For the rest of the week, there would be no TV. Every channel covered the same nonsense. This is the ash. This is the rubble. This is Ground Zero. This guy lived. This guy knows someone who died. This guy is the great-great-great nephew of the aunt of the cousin of the great-great-grandfather of the daughter of the ex-husband of the uncle of the second cousin twice removed from a lady who knows the stepmother of the aunt of the sister of the stalker of the son of the pilot of the first plane. And then came the montages. Pictures of the memorials, pictures of the rescues. Song after sappy song written about the firefighters and sung by mediocre musicians to the sound of poorly executed ear-splitting twangy country tunes.
Newscasters lectured us on unity, and before long it really was about us and them. And I had to be one of us. Firefighters suddenly became heroes worthy of our undivided reverence-but only the ones in New York. Anyone lucky enough to be killed in the attack attained a god-like status, and the families-now fabulously rich-never seemed to get enough sympathy and love and unwarranted worship. People lit candles and rang bells and glutted the streets, screaming for a war that they would later claim unnecessary.

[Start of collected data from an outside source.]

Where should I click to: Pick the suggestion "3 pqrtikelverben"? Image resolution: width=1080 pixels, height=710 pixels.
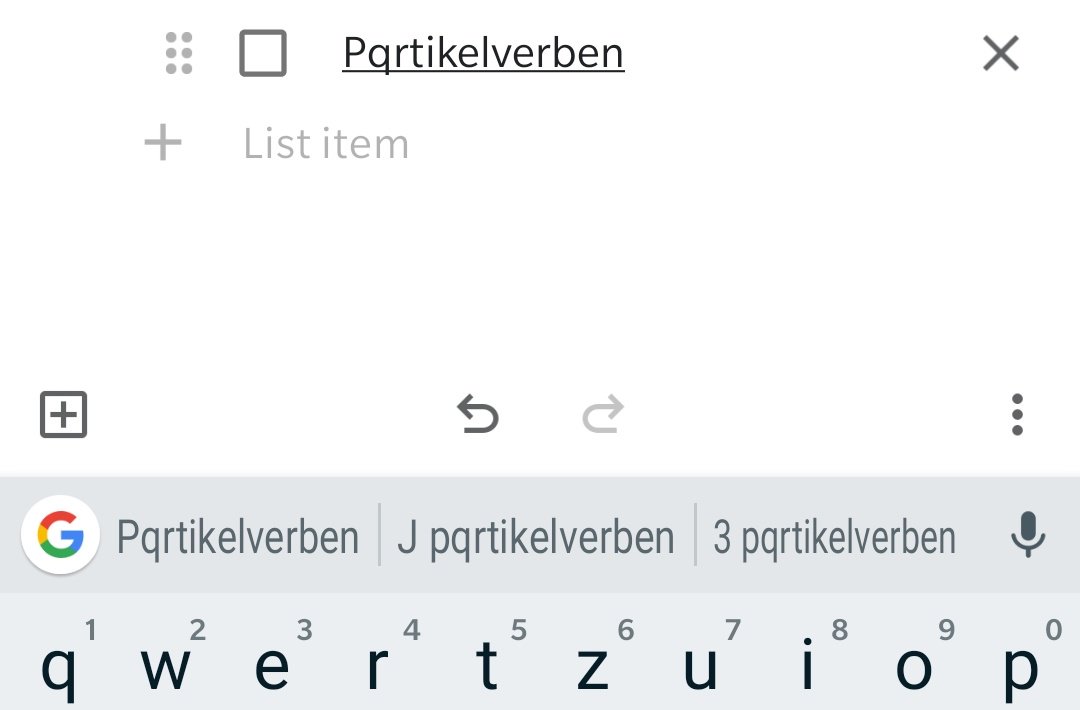[x=834, y=537]
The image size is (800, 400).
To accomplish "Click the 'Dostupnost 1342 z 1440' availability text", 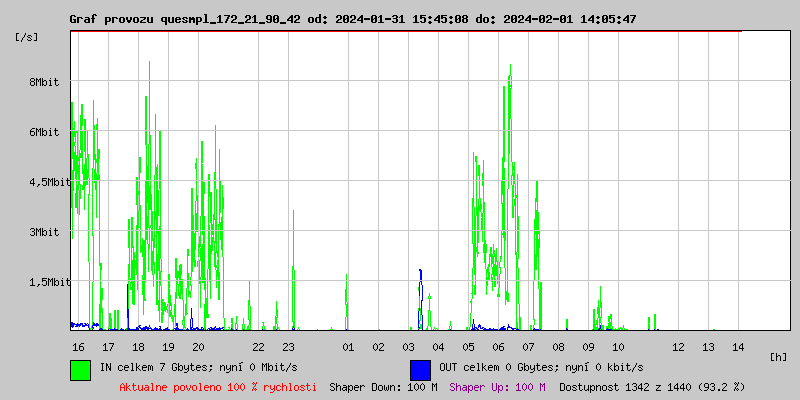I will pos(652,386).
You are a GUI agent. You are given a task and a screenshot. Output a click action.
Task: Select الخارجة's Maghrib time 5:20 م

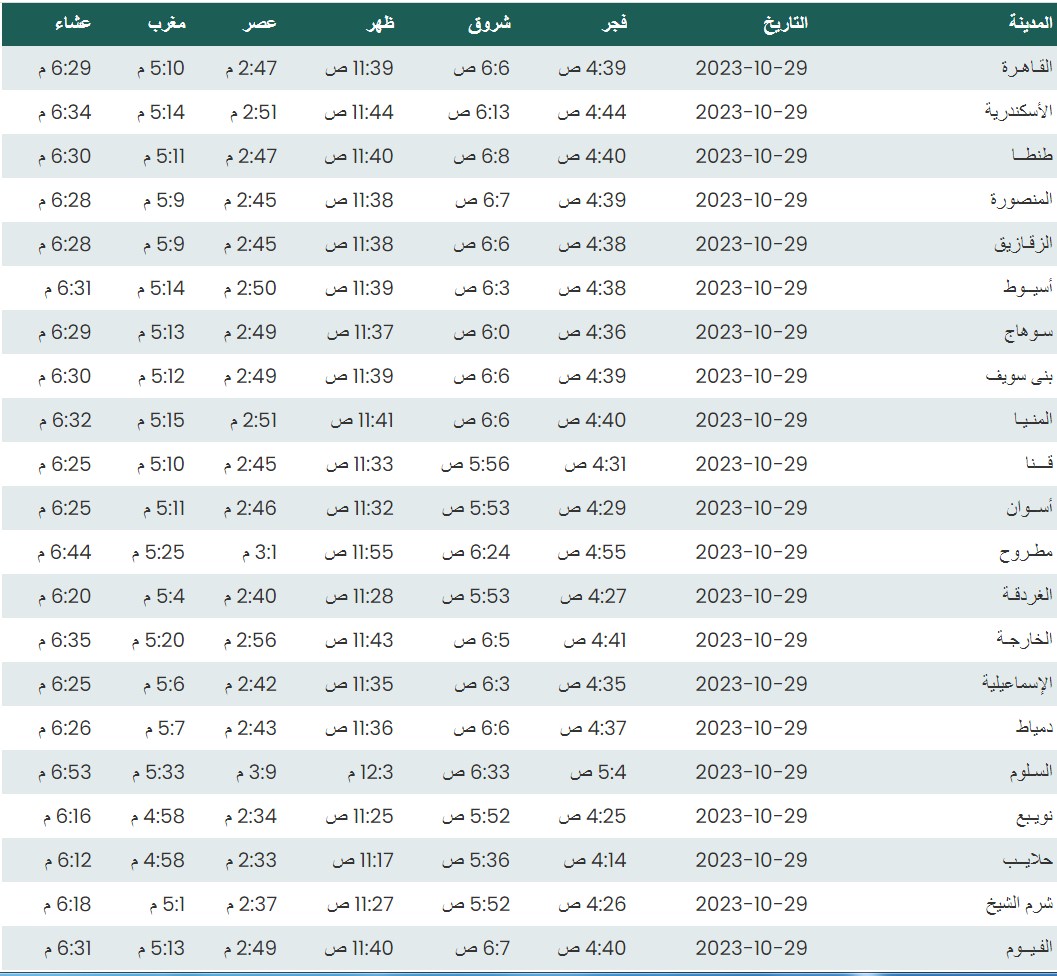click(x=158, y=640)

Until that day, I didn’t know the Middle East was an issue. I didn’t know that gas prices were an issue. Those fucking planes stole my streetlight hopping teenage years, not because they made me afraid or any junk like that, but because they jacked up the cost of gas to the point that I could not afford more than it took to get me to school and back, and even then, by my senior year, I was hitching nearly everyday. Really, that’s all the attack meant to me.

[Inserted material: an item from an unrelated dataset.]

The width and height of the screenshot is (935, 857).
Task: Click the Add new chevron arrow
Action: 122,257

It didn’t surprise me that they chose us, because we are happy and powerful and who wouldn’t want us dead? It also didn’t surprise me that they encouraged their kids to follow their path, because they’ve all sold their souls to religion. And it certainly didn’t surprise me that they wanted to punish us, because everyone’s in need of punishment. But I guess what did surprise me was how much people pretended to care-how suddenly everybody was intimately affected, how all those dead people became heroes for going to work. Makes death look downright desirable. The only lasting impact 9/11 really had was that pervasive “you-owe-me-some-respect-because-I-have-suffered-more-than-you-have” attitude that runs rampant in America today, and the us/them mentality that could very well get you killed for violating. I do get sad when I see the videos of the crashes, but I’ve moved on, and I wish the rest of the country could just put on its big girl panties and deal with it.